The answer must be an exact transcription of all the records below.
Supplied data START
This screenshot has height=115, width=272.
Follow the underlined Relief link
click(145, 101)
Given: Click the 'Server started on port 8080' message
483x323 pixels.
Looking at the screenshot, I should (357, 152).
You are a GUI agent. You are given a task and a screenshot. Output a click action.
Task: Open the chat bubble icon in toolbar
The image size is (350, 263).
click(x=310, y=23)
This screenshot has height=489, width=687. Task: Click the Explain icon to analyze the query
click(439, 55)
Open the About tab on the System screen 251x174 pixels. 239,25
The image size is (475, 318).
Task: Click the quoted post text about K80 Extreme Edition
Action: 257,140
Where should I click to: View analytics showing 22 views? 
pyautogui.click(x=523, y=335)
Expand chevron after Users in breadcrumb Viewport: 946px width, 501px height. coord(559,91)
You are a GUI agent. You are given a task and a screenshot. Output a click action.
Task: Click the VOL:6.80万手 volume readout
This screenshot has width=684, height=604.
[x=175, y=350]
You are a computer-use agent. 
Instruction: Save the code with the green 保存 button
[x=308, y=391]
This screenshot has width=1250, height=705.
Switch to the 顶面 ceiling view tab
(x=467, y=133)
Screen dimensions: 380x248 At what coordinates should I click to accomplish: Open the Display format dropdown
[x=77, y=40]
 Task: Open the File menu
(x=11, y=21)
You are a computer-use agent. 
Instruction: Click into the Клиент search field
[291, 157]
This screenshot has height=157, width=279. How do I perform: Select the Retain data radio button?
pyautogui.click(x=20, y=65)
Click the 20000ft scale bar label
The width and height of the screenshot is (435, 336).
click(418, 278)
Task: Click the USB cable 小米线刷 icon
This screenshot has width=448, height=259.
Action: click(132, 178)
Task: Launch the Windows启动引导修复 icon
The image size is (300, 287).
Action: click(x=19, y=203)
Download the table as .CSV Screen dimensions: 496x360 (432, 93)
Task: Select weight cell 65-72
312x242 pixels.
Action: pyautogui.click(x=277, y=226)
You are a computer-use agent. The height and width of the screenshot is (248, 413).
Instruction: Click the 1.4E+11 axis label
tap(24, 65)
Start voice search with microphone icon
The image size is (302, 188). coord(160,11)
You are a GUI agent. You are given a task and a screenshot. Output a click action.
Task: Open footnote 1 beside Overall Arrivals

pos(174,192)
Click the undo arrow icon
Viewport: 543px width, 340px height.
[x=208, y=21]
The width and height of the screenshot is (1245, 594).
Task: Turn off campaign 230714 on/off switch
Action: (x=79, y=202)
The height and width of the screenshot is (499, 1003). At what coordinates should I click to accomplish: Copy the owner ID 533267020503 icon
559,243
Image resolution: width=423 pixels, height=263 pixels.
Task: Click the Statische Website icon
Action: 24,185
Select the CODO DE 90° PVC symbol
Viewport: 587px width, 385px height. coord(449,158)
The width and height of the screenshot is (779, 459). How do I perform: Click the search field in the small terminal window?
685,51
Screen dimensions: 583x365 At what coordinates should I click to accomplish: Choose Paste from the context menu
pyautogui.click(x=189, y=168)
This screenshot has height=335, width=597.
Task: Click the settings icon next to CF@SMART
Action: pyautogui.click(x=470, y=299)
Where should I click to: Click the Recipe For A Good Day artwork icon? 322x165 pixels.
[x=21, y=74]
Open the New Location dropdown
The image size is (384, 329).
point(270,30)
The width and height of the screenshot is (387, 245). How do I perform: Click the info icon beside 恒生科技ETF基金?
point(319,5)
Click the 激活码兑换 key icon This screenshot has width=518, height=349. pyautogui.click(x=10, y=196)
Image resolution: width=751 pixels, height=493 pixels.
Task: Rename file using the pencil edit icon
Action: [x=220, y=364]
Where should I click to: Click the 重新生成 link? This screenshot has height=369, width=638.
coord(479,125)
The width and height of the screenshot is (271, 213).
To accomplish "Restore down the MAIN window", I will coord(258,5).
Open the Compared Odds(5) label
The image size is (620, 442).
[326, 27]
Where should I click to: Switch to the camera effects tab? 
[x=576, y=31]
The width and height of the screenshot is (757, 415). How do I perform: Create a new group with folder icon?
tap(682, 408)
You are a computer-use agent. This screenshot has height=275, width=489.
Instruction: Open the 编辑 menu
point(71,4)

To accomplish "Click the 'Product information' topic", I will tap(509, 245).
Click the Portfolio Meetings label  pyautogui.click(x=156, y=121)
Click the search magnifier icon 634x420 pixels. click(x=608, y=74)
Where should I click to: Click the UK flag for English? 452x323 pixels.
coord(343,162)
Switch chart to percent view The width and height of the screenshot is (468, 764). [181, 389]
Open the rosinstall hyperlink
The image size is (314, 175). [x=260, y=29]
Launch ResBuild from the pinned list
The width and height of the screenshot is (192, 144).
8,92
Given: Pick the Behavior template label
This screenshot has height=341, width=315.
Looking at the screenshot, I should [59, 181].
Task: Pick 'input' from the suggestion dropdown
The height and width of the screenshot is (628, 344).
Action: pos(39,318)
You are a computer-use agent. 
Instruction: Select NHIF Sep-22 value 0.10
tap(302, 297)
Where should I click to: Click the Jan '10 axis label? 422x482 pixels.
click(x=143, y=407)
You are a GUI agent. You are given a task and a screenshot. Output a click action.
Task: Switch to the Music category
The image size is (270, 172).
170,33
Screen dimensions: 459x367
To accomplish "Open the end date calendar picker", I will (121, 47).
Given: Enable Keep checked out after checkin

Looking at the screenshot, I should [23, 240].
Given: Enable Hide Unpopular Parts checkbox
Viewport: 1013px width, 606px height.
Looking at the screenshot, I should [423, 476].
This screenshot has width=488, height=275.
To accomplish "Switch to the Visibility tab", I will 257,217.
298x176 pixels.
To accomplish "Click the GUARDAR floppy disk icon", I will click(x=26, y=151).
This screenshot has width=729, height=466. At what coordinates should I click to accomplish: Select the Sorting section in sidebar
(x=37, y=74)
Supplied data END
Solution to this problem:
This screenshot has height=115, width=272.
Follow the underlined Relief link
click(145, 101)
Given: Click the 'Server started on port 8080' message
483x323 pixels.
Looking at the screenshot, I should (357, 152).
You are a GUI agent. You are given a task and a screenshot. Output a click action.
Task: Open the chat bubble icon in toolbar
The image size is (350, 263).
click(x=310, y=23)
This screenshot has height=489, width=687. Task: Click the Explain icon to analyze the query
click(439, 55)
Open the About tab on the System screen 251x174 pixels. 239,25
The image size is (475, 318).
Task: Click the quoted post text about K80 Extreme Edition
Action: 257,140
Where should I click to: View analytics showing 22 views? 
pyautogui.click(x=523, y=335)
Expand chevron after Users in breadcrumb Viewport: 946px width, 501px height. coord(559,91)
You are a GUI agent. You are given a task and a screenshot. Output a click action.
Task: Click the VOL:6.80万手 volume readout
This screenshot has width=684, height=604.
[x=175, y=350]
You are a computer-use agent. 
Instruction: Save the code with the green 保存 button
[x=308, y=391]
This screenshot has width=1250, height=705.
Switch to the 顶面 ceiling view tab
(x=467, y=133)
Screen dimensions: 380x248 At what coordinates should I click to accomplish: Open the Display format dropdown
[x=77, y=40]
 Task: Open the File menu
(x=11, y=21)
You are a computer-use agent. 
Instruction: Click into the Клиент search field
[291, 157]
This screenshot has height=157, width=279. How do I perform: Select the Retain data radio button?
pyautogui.click(x=20, y=65)
Click the 20000ft scale bar label
The width and height of the screenshot is (435, 336).
click(418, 278)
Task: Click the USB cable 小米线刷 icon
This screenshot has width=448, height=259.
Action: click(132, 178)
Task: Launch the Windows启动引导修复 icon
The image size is (300, 287).
Action: click(x=19, y=203)
Download the table as .CSV Screen dimensions: 496x360 (432, 93)
Task: Select weight cell 65-72
312x242 pixels.
Action: pyautogui.click(x=277, y=226)
You are a computer-use agent. The height and width of the screenshot is (248, 413).
Instruction: Click the 1.4E+11 axis label
tap(24, 65)
Start voice search with microphone icon
The image size is (302, 188). coord(160,11)
You are a GUI agent. You are given a task and a screenshot. Output a click action.
Task: Open footnote 1 beside Overall Arrivals

pos(174,192)
Click the undo arrow icon
Viewport: 543px width, 340px height.
[x=208, y=21]
The width and height of the screenshot is (1245, 594).
Task: Turn off campaign 230714 on/off switch
Action: (x=79, y=202)
The height and width of the screenshot is (499, 1003). At what coordinates should I click to accomplish: Copy the owner ID 533267020503 icon
559,243
Image resolution: width=423 pixels, height=263 pixels.
Task: Click the Statische Website icon
Action: 24,185
Select the CODO DE 90° PVC symbol
Viewport: 587px width, 385px height. coord(449,158)
The width and height of the screenshot is (779, 459). How do I perform: Click the search field in the small terminal window?
685,51
Screen dimensions: 583x365 At what coordinates should I click to accomplish: Choose Paste from the context menu
pyautogui.click(x=189, y=168)
This screenshot has height=335, width=597.
Task: Click the settings icon next to CF@SMART
Action: pyautogui.click(x=470, y=299)
Where should I click to: Click the Recipe For A Good Day artwork icon? 322x165 pixels.
[x=21, y=74]
Open the New Location dropdown
The image size is (384, 329).
point(270,30)
The width and height of the screenshot is (387, 245). How do I perform: Click the info icon beside 恒生科技ETF基金?
point(319,5)
Click the 激活码兑换 key icon This screenshot has width=518, height=349. pyautogui.click(x=10, y=196)
Image resolution: width=751 pixels, height=493 pixels.
Task: Rename file using the pencil edit icon
Action: [x=220, y=364]
Where should I click to: Click the 重新生成 link? This screenshot has height=369, width=638.
coord(479,125)
The width and height of the screenshot is (271, 213).
To accomplish "Restore down the MAIN window", I will coord(258,5).
Open the Compared Odds(5) label
The image size is (620, 442).
[326, 27]
Where should I click to: Switch to the camera effects tab? 
[x=576, y=31]
The width and height of the screenshot is (757, 415). How do I perform: Create a new group with folder icon?
tap(682, 408)
You are a computer-use agent. This screenshot has height=275, width=489.
Instruction: Open the 编辑 menu
point(71,4)

To accomplish "Click the 'Product information' topic", I will tap(509, 245).
Click the Portfolio Meetings label  pyautogui.click(x=156, y=121)
Click the search magnifier icon 634x420 pixels. click(x=608, y=74)
Where should I click to: Click the UK flag for English? 452x323 pixels.
coord(343,162)
Switch chart to percent view The width and height of the screenshot is (468, 764). [181, 389]
Open the rosinstall hyperlink
The image size is (314, 175). [x=260, y=29]
Launch ResBuild from the pinned list
The width and height of the screenshot is (192, 144).
8,92
Given: Pick the Behavior template label
This screenshot has height=341, width=315.
Looking at the screenshot, I should [59, 181].
Task: Pick 'input' from the suggestion dropdown
The height and width of the screenshot is (628, 344).
Action: pos(39,318)
You are a computer-use agent. 
Instruction: Select NHIF Sep-22 value 0.10
tap(302, 297)
Where should I click to: Click the Jan '10 axis label? 422x482 pixels.
click(x=143, y=407)
You are a GUI agent. You are given a task and a screenshot. Output a click action.
Task: Switch to the Music category
The image size is (270, 172).
170,33
Screen dimensions: 459x367
To accomplish "Open the end date calendar picker", I will (121, 47).
Given: Enable Keep checked out after checkin

Looking at the screenshot, I should [23, 240].
Given: Enable Hide Unpopular Parts checkbox
Viewport: 1013px width, 606px height.
Looking at the screenshot, I should [423, 476].
This screenshot has width=488, height=275.
To accomplish "Switch to the Visibility tab", I will 257,217.
298x176 pixels.
To accomplish "Click the GUARDAR floppy disk icon", I will click(x=26, y=151).
This screenshot has width=729, height=466. At what coordinates should I click to accomplish: Select the Sorting section in sidebar
(x=37, y=74)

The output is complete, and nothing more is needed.